Would you output the lines from the one containing "Home (11, 66)" through the final line of the entries, exactly and with pictures omitted?

··· Data in this exercise

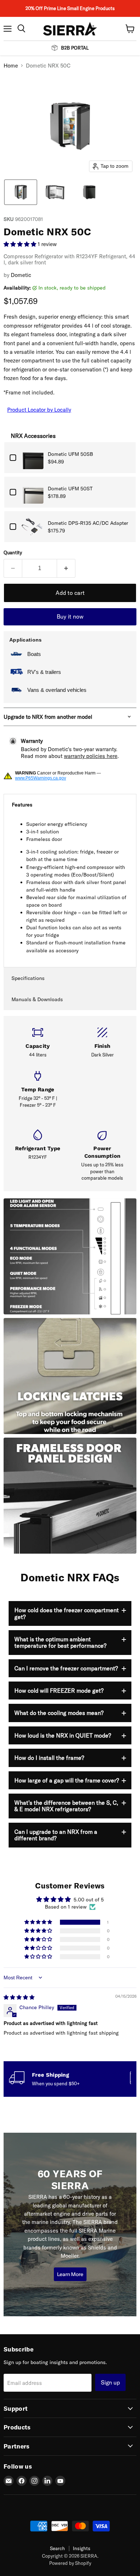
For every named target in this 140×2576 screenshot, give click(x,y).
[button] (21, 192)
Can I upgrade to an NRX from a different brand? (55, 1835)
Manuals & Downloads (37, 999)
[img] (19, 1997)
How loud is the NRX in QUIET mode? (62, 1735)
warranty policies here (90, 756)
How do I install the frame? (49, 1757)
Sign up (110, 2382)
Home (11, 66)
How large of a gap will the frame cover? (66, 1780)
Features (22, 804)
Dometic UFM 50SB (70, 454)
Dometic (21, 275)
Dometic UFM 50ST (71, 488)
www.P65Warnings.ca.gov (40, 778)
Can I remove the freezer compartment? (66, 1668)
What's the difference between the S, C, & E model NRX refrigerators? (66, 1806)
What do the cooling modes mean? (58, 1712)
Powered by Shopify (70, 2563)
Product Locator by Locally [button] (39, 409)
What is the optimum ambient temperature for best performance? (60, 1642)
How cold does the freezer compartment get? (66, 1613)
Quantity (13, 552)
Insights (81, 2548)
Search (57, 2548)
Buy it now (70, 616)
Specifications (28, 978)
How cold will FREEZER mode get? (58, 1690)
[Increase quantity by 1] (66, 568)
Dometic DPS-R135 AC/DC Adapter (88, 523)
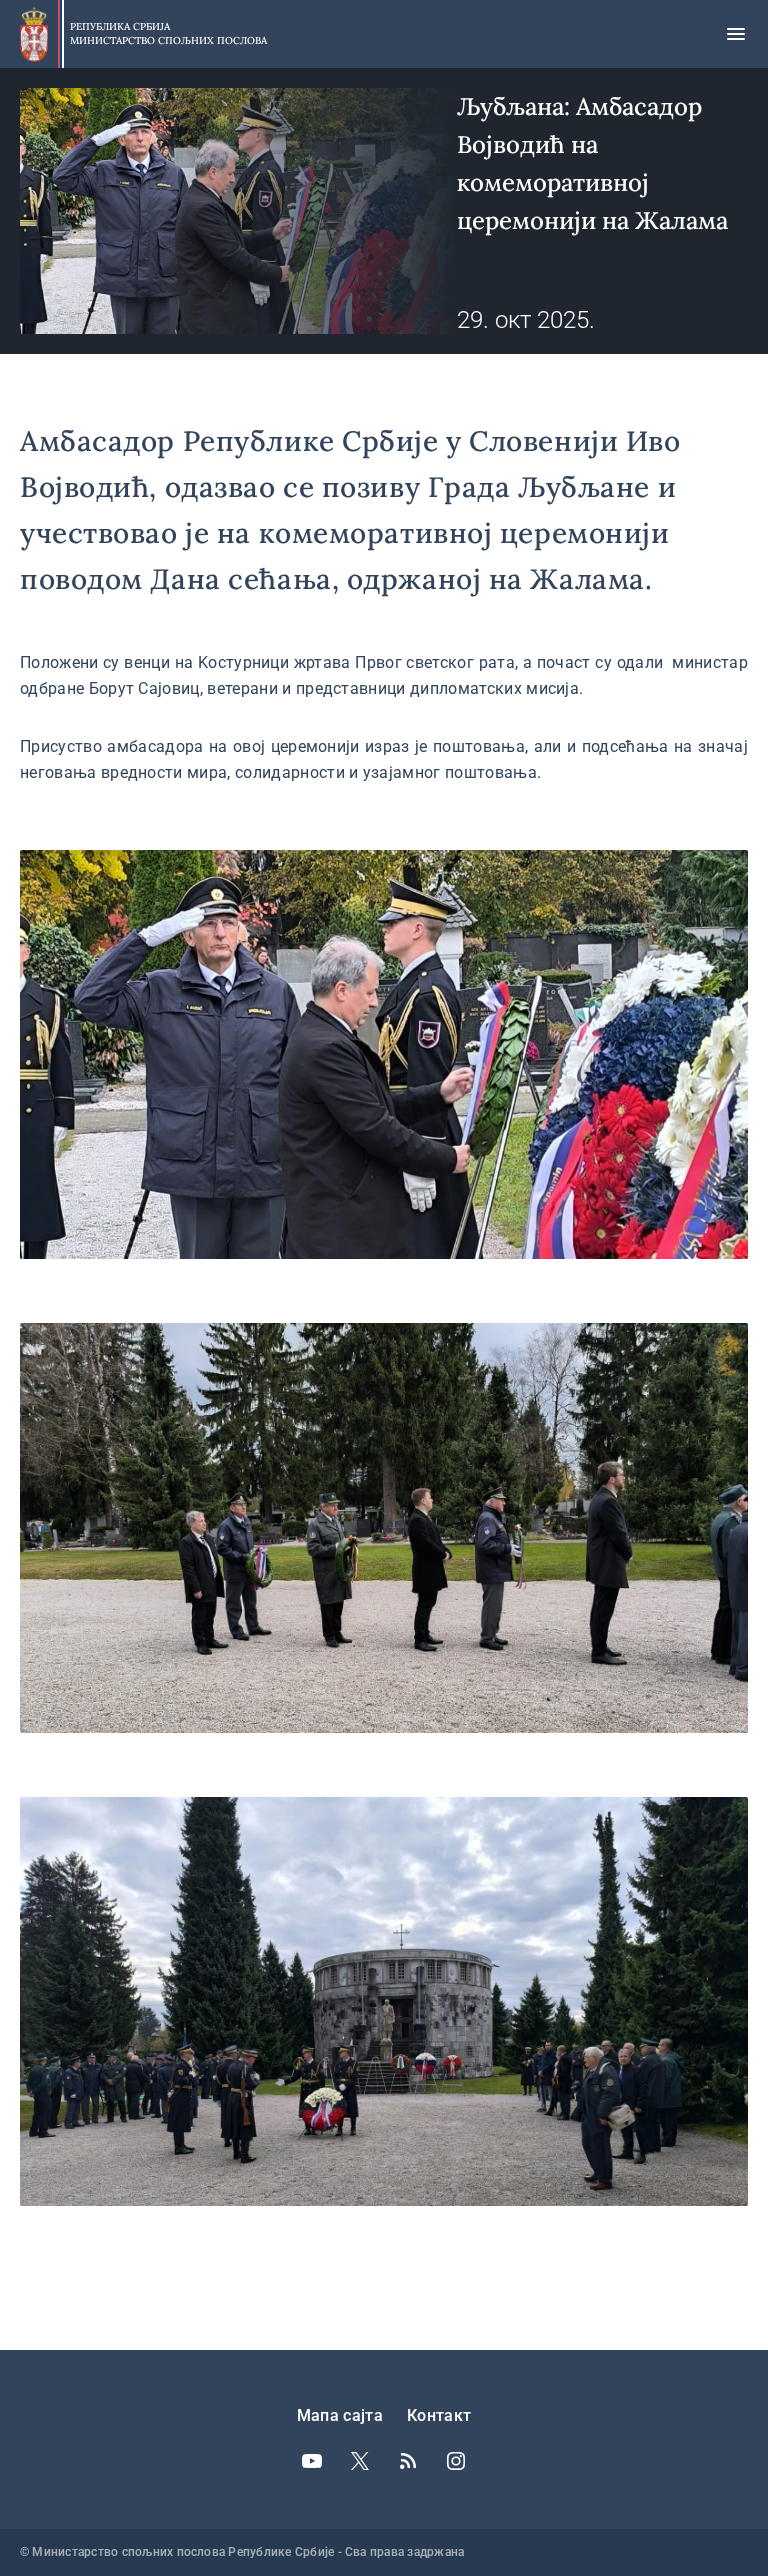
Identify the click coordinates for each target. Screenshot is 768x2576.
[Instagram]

······

(Written answer)
Home (11, 66)
How large of a gap will the frame cover? (66, 1780)
Features (22, 804)
Dometic UFM 50SB (70, 454)
Dometic (21, 275)
Dometic UFM 50ST (71, 488)
www.P65Warnings.ca.gov (40, 778)
Can I remove the freezer compartment? (66, 1668)
What's the difference between the S, C, & E model NRX refrigerators? (66, 1806)
What do the cooling modes mean? (58, 1712)
Powered by Shopify (70, 2563)
Product Locator by Locally [button] (39, 409)
What is the optimum ambient temperature for best performance? (60, 1642)
How cold does the freezer compartment get? (66, 1613)
Quantity (13, 552)
Insights (81, 2548)
Search (57, 2548)
Buy it now (70, 616)
Specifications (28, 978)
How cold will FREEZER mode get? (58, 1690)
[Increase quantity by 1] (66, 568)
Dometic DPS-R135 AC/DC Adapter (88, 523)
Identify the click coordinates for each target. Screenshot is 768x2576.
[Instagram]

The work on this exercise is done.